Others mistakenly released early were either facing charges or serving sentences for driving, drug and dishonesty offending.
The Weekend Herald revealed in June recividist Trade Me fraudster Joshua Calthorpe was mistakenly released from Serco-run Auckland South prison at Wiri. He finished a sentence but should have been transferred to a remand cell because of other charges.
Instead he was free for two weeks before returned to custody.
Calthorpe was later sentenced to almost six years in jail for aggravated robbery - which occurred when he held a knife against a young tourist and threatened to stab her - blackmail and obtaining by deception.
SecureFuture, the consortium that owns the Serco-run prison at Wiri, was fined more than $26,000 for the wrongful release and received 26 service failure points.
A spokeswoman for Serco, the private prison operator that last year lost its contract to run Mt Eden prison, said a review was done to prevent a repeat. Corrections' national commissioner Jeremy Lightfoot said the errors were "disappointing" but sentence calculation was a "complex and technically difficult" task based on information from the Ministry of Justice.
The department was working on improvements and measures taken include improved data sharing between the department, courts and police, checking with courts and a support service for those calculating release dates.

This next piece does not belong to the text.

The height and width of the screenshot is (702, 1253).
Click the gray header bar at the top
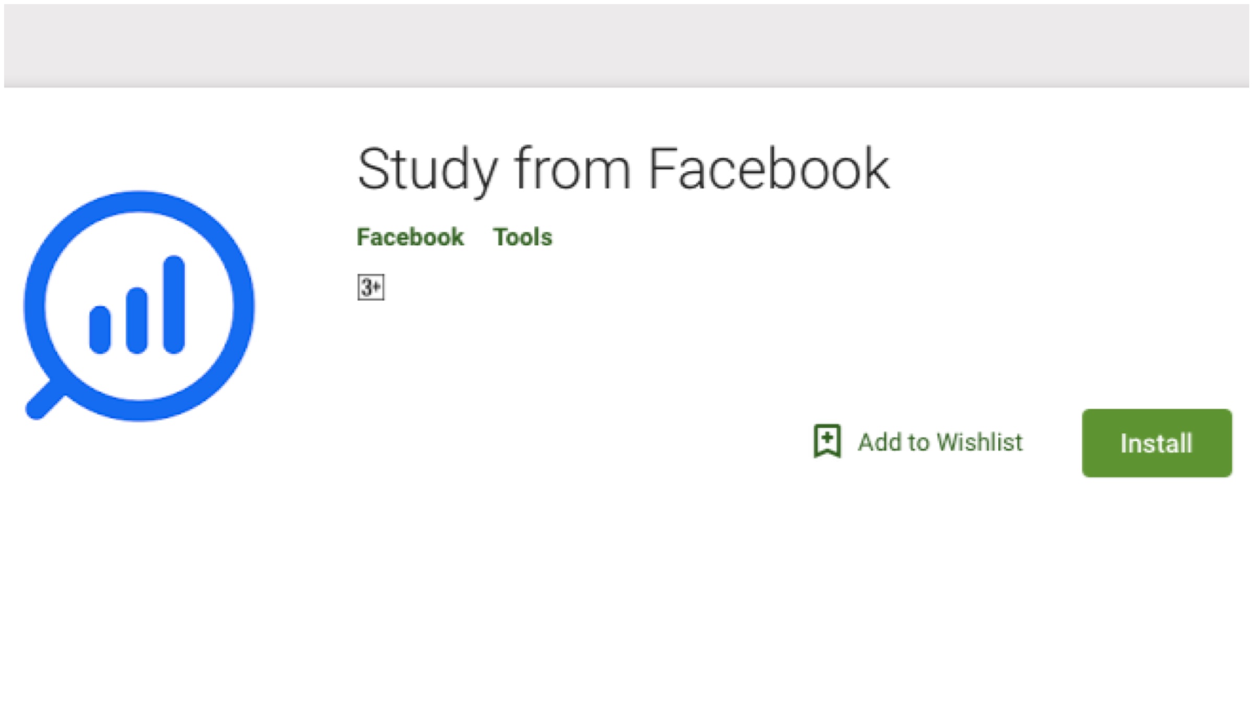click(627, 45)
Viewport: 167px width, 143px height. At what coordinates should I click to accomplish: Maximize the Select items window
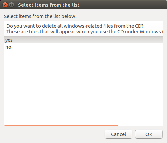[11, 5]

"However, the number of wrongful releases needs to be viewed in context ... in any one year there can be upwards of 15,000 prisoners received into custody."

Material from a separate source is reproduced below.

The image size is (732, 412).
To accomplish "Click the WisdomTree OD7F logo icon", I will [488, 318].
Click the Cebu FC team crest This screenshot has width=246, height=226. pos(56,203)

Corrections is not penalised for wrongful release from prisons it manages, but Serco was fined $25,000 after a mistaken release in 2014. Police were called as soon as it was discovered a prisoner had been wrongfully released.
Lightfoot refused to say how long each prisoner was at large, saying that would likely prejudice maintenance of the law and the right to a fair trial.

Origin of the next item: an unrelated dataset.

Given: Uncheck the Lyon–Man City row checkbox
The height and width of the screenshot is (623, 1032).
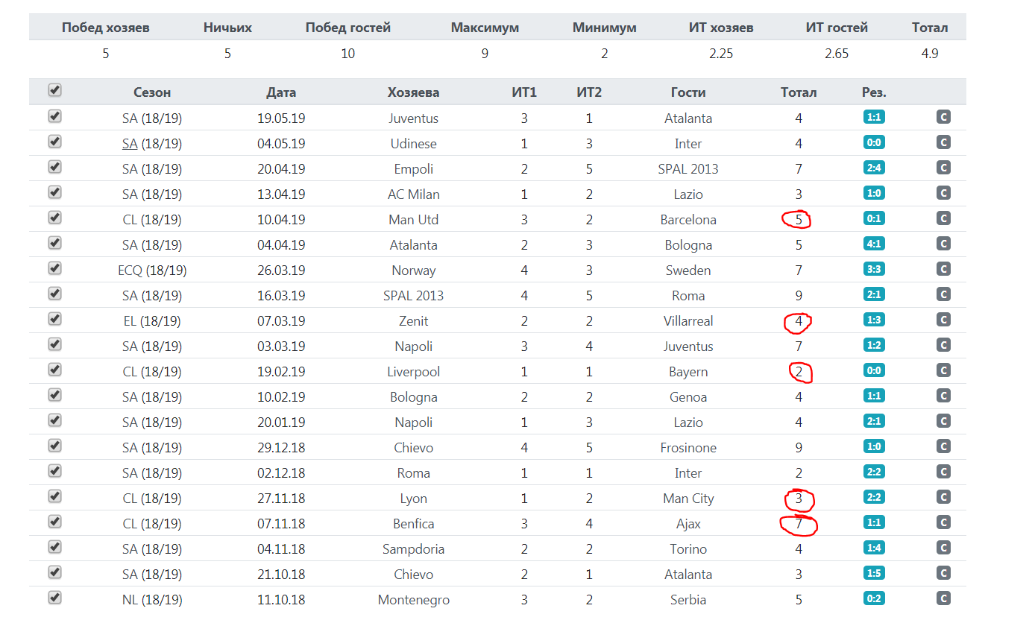Looking at the screenshot, I should [54, 496].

New Zealand First Corrections' spokesman Mahesh Bindra, a Corrections' officer for a decade to 2014, said staff used a calculator and an Excel sheet to work out when inmates were due for release.
Training was inadequate and the department did not invest in software to make the process fail safe.
"Every wrongful release is a ticking time bomb in the community."
Lightfoot said information provided by the courts had been entered into the Corrections Integrated Offender Management System since 1998 and release dates calculated by the system were manually verified. by trained staff.
Labour Corrections' spokesman Kelvin Davis said the errors were "another example of Government agencies not talking to each other".